(Stored records)
(begin)

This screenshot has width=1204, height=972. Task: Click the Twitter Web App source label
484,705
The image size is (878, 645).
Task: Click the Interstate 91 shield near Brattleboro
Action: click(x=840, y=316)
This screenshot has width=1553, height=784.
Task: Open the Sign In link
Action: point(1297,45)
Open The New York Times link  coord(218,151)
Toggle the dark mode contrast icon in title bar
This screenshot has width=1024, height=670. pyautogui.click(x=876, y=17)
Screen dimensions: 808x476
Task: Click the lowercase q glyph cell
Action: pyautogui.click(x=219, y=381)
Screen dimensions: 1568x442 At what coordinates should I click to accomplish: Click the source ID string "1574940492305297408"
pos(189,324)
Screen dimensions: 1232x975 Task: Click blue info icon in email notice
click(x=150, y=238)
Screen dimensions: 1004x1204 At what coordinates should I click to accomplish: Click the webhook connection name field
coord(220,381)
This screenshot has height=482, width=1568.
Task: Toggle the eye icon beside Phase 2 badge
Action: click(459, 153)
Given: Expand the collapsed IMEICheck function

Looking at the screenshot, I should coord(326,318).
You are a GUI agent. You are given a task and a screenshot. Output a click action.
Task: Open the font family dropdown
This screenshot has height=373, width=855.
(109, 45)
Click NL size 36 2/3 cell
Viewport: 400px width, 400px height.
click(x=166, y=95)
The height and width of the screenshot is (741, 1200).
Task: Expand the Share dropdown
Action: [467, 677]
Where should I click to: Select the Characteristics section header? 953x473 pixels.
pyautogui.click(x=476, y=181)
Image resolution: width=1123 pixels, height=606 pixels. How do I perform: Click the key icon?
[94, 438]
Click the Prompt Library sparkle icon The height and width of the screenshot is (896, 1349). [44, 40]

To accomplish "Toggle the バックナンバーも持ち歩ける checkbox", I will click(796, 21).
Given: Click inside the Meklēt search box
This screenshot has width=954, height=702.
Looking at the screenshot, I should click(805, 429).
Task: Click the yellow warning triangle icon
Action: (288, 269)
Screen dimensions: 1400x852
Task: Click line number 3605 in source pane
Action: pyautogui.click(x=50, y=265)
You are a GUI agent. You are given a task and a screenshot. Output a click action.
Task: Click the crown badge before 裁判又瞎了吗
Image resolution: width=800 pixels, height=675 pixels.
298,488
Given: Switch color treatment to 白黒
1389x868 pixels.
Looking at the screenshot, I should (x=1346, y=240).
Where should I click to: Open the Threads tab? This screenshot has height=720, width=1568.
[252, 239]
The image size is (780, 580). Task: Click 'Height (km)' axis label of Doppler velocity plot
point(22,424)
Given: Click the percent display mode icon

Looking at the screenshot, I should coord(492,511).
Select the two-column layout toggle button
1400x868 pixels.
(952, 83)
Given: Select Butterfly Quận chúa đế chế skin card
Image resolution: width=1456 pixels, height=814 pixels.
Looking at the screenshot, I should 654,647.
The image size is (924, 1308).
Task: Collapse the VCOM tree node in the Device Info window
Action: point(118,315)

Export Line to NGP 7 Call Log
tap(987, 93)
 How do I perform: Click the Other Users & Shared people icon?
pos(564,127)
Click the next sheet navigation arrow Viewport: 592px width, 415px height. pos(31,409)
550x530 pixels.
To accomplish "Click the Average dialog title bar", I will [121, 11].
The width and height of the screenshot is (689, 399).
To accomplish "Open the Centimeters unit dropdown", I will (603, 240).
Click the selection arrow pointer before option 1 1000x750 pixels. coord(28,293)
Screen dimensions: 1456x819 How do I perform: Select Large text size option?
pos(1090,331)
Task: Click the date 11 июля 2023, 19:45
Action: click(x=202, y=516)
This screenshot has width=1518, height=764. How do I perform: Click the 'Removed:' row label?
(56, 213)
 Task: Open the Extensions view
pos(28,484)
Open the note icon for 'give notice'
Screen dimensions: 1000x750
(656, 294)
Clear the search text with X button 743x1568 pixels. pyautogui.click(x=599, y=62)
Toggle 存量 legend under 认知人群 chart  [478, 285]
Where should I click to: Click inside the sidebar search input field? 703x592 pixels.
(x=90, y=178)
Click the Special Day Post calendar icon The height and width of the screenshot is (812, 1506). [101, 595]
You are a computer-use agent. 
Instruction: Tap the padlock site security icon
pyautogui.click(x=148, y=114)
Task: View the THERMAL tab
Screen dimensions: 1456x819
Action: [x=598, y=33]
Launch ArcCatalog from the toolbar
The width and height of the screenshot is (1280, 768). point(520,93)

(end)

### Prompt
Rewrite every line of the listing above as a Markdown table with the columns Row and Line, numbering the rows in order and omitting blank lines.

### Expected answer
| Row | Line |
|---|---|
| 1 | This screenshot has width=1204, height=972. Task: Click the Twitter Web App source label |
| 2 | 484,705 |
| 3 | The image size is (878, 645). |
| 4 | Task: Click the Interstate 91 shield near Brattleboro |
| 5 | Action: click(x=840, y=316) |
| 6 | This screenshot has width=1553, height=784. |
| 7 | Task: Open the Sign In link |
| 8 | Action: point(1297,45) |
| 9 | Open The New York Times link  coord(218,151) |
| 10 | Toggle the dark mode contrast icon in title bar |
| 11 | This screenshot has width=1024, height=670. pyautogui.click(x=876, y=17) |
| 12 | Screen dimensions: 808x476 |
| 13 | Task: Click the lowercase q glyph cell |
| 14 | Action: pyautogui.click(x=219, y=381) |
| 15 | Screen dimensions: 1568x442 At what coordinates should I click to accomplish: Click the source ID string "1574940492305297408" |
| 16 | pos(189,324) |
| 17 | Screen dimensions: 1232x975 Task: Click blue info icon in email notice |
| 18 | click(x=150, y=238) |
| 19 | Screen dimensions: 1004x1204 At what coordinates should I click to accomplish: Click the webhook connection name field |
| 20 | coord(220,381) |
| 21 | This screenshot has height=482, width=1568. |
| 22 | Task: Toggle the eye icon beside Phase 2 badge |
| 23 | Action: click(459, 153) |
| 24 | Given: Expand the collapsed IMEICheck function |
| 25 | Looking at the screenshot, I should coord(326,318). |
| 26 | You are a GUI agent. You are given a task and a screenshot. Output a click action. |
| 27 | Task: Open the font family dropdown |
| 28 | This screenshot has height=373, width=855. |
| 29 | (109, 45) |
| 30 | Click NL size 36 2/3 cell |
| 31 | Viewport: 400px width, 400px height. |
| 32 | click(x=166, y=95) |
| 33 | The height and width of the screenshot is (741, 1200). |
| 34 | Task: Expand the Share dropdown |
| 35 | Action: [467, 677] |
| 36 | Where should I click to: Select the Characteristics section header? 953x473 pixels. |
| 37 | pyautogui.click(x=476, y=181) |
| 38 | Image resolution: width=1123 pixels, height=606 pixels. How do I perform: Click the key icon? |
| 39 | [94, 438] |
| 40 | Click the Prompt Library sparkle icon The height and width of the screenshot is (896, 1349). [44, 40] |
| 41 | To accomplish "Toggle the バックナンバーも持ち歩ける checkbox", I will click(796, 21). |
| 42 | Given: Click inside the Meklēt search box |
| 43 | This screenshot has width=954, height=702. |
| 44 | Looking at the screenshot, I should click(805, 429). |
| 45 | Task: Click the yellow warning triangle icon |
| 46 | Action: (288, 269) |
| 47 | Screen dimensions: 1400x852 |
| 48 | Task: Click line number 3605 in source pane |
| 49 | Action: pyautogui.click(x=50, y=265) |
| 50 | You are a GUI agent. You are given a task and a screenshot. Output a click action. |
| 51 | Task: Click the crown badge before 裁判又瞎了吗 |
| 52 | Image resolution: width=800 pixels, height=675 pixels. |
| 53 | 298,488 |
| 54 | Given: Switch color treatment to 白黒 |
| 55 | 1389x868 pixels. |
| 56 | Looking at the screenshot, I should (x=1346, y=240). |
| 57 | Where should I click to: Open the Threads tab? This screenshot has height=720, width=1568. |
| 58 | [252, 239] |
| 59 | The image size is (780, 580). Task: Click 'Height (km)' axis label of Doppler velocity plot |
| 60 | point(22,424) |
| 61 | Given: Click the percent display mode icon |
| 62 | Looking at the screenshot, I should coord(492,511). |
| 63 | Select the two-column layout toggle button |
| 64 | 1400x868 pixels. |
| 65 | (952, 83) |
| 66 | Given: Select Butterfly Quận chúa đế chế skin card |
| 67 | Image resolution: width=1456 pixels, height=814 pixels. |
| 68 | Looking at the screenshot, I should 654,647. |
| 69 | The image size is (924, 1308). |
| 70 | Task: Collapse the VCOM tree node in the Device Info window |
| 71 | Action: point(118,315) |
| 72 | Export Line to NGP 7 Call Log |
| 73 | tap(987, 93) |
| 74 |  How do I perform: Click the Other Users & Shared people icon? |
| 75 | pos(564,127) |
| 76 | Click the next sheet navigation arrow Viewport: 592px width, 415px height. pos(31,409) |
| 77 | 550x530 pixels. |
| 78 | To accomplish "Click the Average dialog title bar", I will [121, 11]. |
| 79 | The width and height of the screenshot is (689, 399). |
| 80 | To accomplish "Open the Centimeters unit dropdown", I will (603, 240). |
| 81 | Click the selection arrow pointer before option 1 1000x750 pixels. coord(28,293) |
| 82 | Screen dimensions: 1456x819 How do I perform: Select Large text size option? |
| 83 | pos(1090,331) |
| 84 | Task: Click the date 11 июля 2023, 19:45 |
| 85 | Action: click(x=202, y=516) |
| 86 | This screenshot has width=1518, height=764. How do I perform: Click the 'Removed:' row label? |
| 87 | (56, 213) |
| 88 |  Task: Open the Extensions view |
| 89 | pos(28,484) |
| 90 | Open the note icon for 'give notice' |
| 91 | Screen dimensions: 1000x750 |
| 92 | (656, 294) |
| 93 | Clear the search text with X button 743x1568 pixels. pyautogui.click(x=599, y=62) |
| 94 | Toggle 存量 legend under 认知人群 chart  [478, 285] |
| 95 | Where should I click to: Click inside the sidebar search input field? 703x592 pixels. |
| 96 | (x=90, y=178) |
| 97 | Click the Special Day Post calendar icon The height and width of the screenshot is (812, 1506). [101, 595] |
| 98 | You are a computer-use agent.  |
| 99 | Instruction: Tap the padlock site security icon |
| 100 | pyautogui.click(x=148, y=114) |
| 101 | Task: View the THERMAL tab |
| 102 | Screen dimensions: 1456x819 |
| 103 | Action: [x=598, y=33] |
| 104 | Launch ArcCatalog from the toolbar |
| 105 | The width and height of the screenshot is (1280, 768). point(520,93) |